The easiest way to configure those flags is:

  1. Put a string nightly-2022-12-12 in a rust-toolchain file in your project directory. This tells Rustup to use nightly toolchain by default for your project.

  2. Put the following in a .cargo/config file in your project directory:

    [target.wasm32-unknown-unknown]
    rustflags = ["-C", "target-feature=+atomics,+bulk-memory,+mutable-globals"]
    
    [unstable]
    build-std = ["panic_abort", "std"]

    This tells Cargo to rebuild the standard library with support for Wasm atomics.

Then, run wasm-pack as you normally would with --target web:

$ wasm-pack build --target web [...normal wasm-pack params...]

Using command-line params

If you prefer not to configure those parameters by default, you can pass them as part of the build command itself.

In that case, the whole command looks like this:

RUSTFLAGS='-C target-feature=+atomics,+bulk-memory,+mutable-globals' \
	rustup run nightly-2022-12-12 \
	wasm-pack build --target web [...] \
	-- -Z build-std=panic_abort,std

It looks a bit scary, but it takes care of everything - choosing the nightly toolchain, enabling the required features as well as telling Cargo to rebuild the standard library. You only need to copy it once and hopefully forget about it :)

Feature detection

Not all browsers support WebAssembly threads yet, so you'll likely want to make two builds - one with threads support and one without - and use feature detection to choose the right one on the JavaScript side.

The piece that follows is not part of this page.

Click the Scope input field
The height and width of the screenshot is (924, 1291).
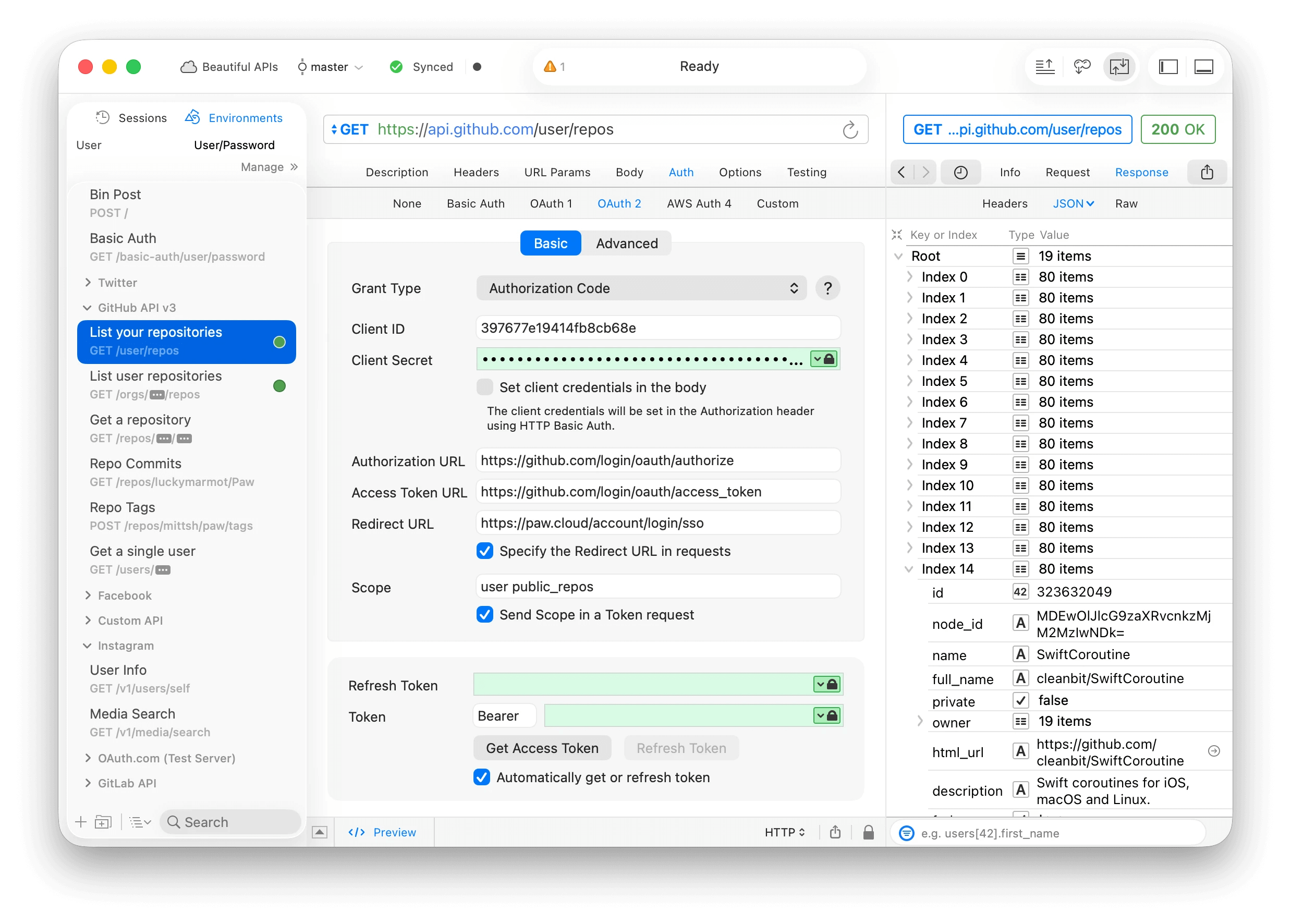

You can use wasm-feature-detect library for this purpose. The code will look roughly like this:

import { threads } from 'wasm-feature-detect';

let wasmPkg;

if (await threads()) {
  wasmPkg = await import('./pkg-with-threads/index.js');
  await wasmPkg.default();
  await wasmPkg.initThreadPool(navigator.hardwareConcurrency);
} else {
  wasmPkg = await import('./pkg-without-threads/index.js');
  await wasmPkg.default();
}

wasmPkg.nowCallAnyExportedFuncs();

Usage with various bundlers

WebAssembly threads use Web Workers under the hood for instantiating other threads with the same WebAssembly module & memory.

wasm-bindgen-rayon provides the required JS code for those Workers internally, and uses a syntax that is recognised across various bundlers.

Usage with Webpack

If you're using Webpack v5 (version >= 5.25.1), you don't need to do anything special, as it already supports bundling Workers out of the box.

Usage with Rollup

For Rollup, you'll need @surma/rollup-plugin-off-main-thread plugin (version >= 2.1.0) which brings the same functionality and was tested with this crate.

Usage with Parcel

The upcoming Parcel v2 also recognises the used syntax and supports WebAssembly and Worker bundling, so should work out of the box.

Usage without bundlers

The default JS glue was designed in a way that works great with bundlers and code-splitting, but, sadly, not yet in browsers due to different treatment of import paths (see WICG/import-maps#244 which might help unify those in the future).

If you want to build this library for usage without bundlers, enable the no-bundler feature for wasm-bindgen-rayon in your Cargo.toml:

wasm-bindgen-rayon = { version = "1.0", features = ["no-bundler"] }

Note that, in addition to the earlier mentioned restrictions, this will work out of the box only in browsers with support for Module Workers. To ensure that it works in all browsers, either bundle your code for production, or include module-workers-polyfill on the same page.

License

This crate is licensed under the Apache-2.0 license.